There is a long interview in last week’s Observer with Woody Allen by Carole Cadwalladr. The reviews of his latest film are so bad that I don’t think I’ll bother seeing it (You Will Meet a Tall Dark Stranger). [Warning: Minor plot spoilers follow]
One of the themes that comes up in the interview, yet again, is Allen’s atheism. I’ve always admired his honesty, and the way he won’t sidestep the starkness implicit in a Godless universe, he won’t offer any facile consolations. Here are his latest reflections, framed by Cadwalladr’s comments:
They are all here [in the film], the familiar subjects of Allen-esque despair. The feeling, as Alvy Singer explains at the beginning of Annie Hall, that life is nasty, brutish and cruel. But also too short. That death dominates life. And that nothing works out, ever. It’s not a film a young man could have made. “No. I wouldn’t have thought of it when I was young. It requires years of disillusionment, this is true,” he says. The only happy characters in the film are the deluded ones, and the more powerfully deluded they are, the happier they seem.

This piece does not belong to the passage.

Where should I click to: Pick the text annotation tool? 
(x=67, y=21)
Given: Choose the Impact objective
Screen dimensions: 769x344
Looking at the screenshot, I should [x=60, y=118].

Helena, who takes up with a fortune teller and dabbles with the occult, is grinning like a loon by the end of the film.
“But then I’ve always felt that if the delusion works, it’s great. I always think that people who have religious faith are always happier than people who do not. The problem is that it’s not something you can adopt. It has to come naturally.”
There’s a brilliant sequence, which afterwards I think is the possibly the least romantic moment in any film ever, in which Sally, played by Naomi Watts, young, beautiful and trapped in an unhappy marriage, has a moment with her sexy, Spanish boss, Antonio Banderas. He obviously has feelings for her, as she does for him, and if she were a character in any other film, they’d eventually be together. Or maybe apart, but in a doomed, romantic way. Not here, though. It just doesn’t happen, and they end up not together in the most banal of ways: the timing’s off. She hesitates, and he falls in love with her friend instead. She takes consolation in her career but then that’s thwarted too. It’s a level of realism, the everyday realism of everyday life, that rarely reaches the screen.
In Woody Allen’s universe there is no reason why some things happen and others not. His atheism allows no delusions of that kind, but what about age, I ask him? Do you, like Alfie, resist hearing that you’re old?
“I do, I resist. I feel the only way you can get through life is distraction. And you can distract yourself in a million different ways, from turning on the television set and seeing who wins the meaningless soccer game, to going to the movies or listening to music. They’re tricks that I’ve done and that many people do. You create problems in your life and it seems to the outside observer that you are self-destructive and it’s foolish. But you’re creating them because they’re not mortal problems. They are problems that can be solved, or they can’t be solved, and they’re a little painful, perhaps, but they are not going to take your life away.”
“Life is so much luck. And people are so frightened to admit that. They want to think that they control their life. They think ‘I make my luck’. And you want to keep telling yourself that you’re in control, but you’re not in control. Ninety-nine per cent of it is luck, the luck of the genes, the luck of the draw, what happens during the day, the bomb that goes off on the other guy’s bus.”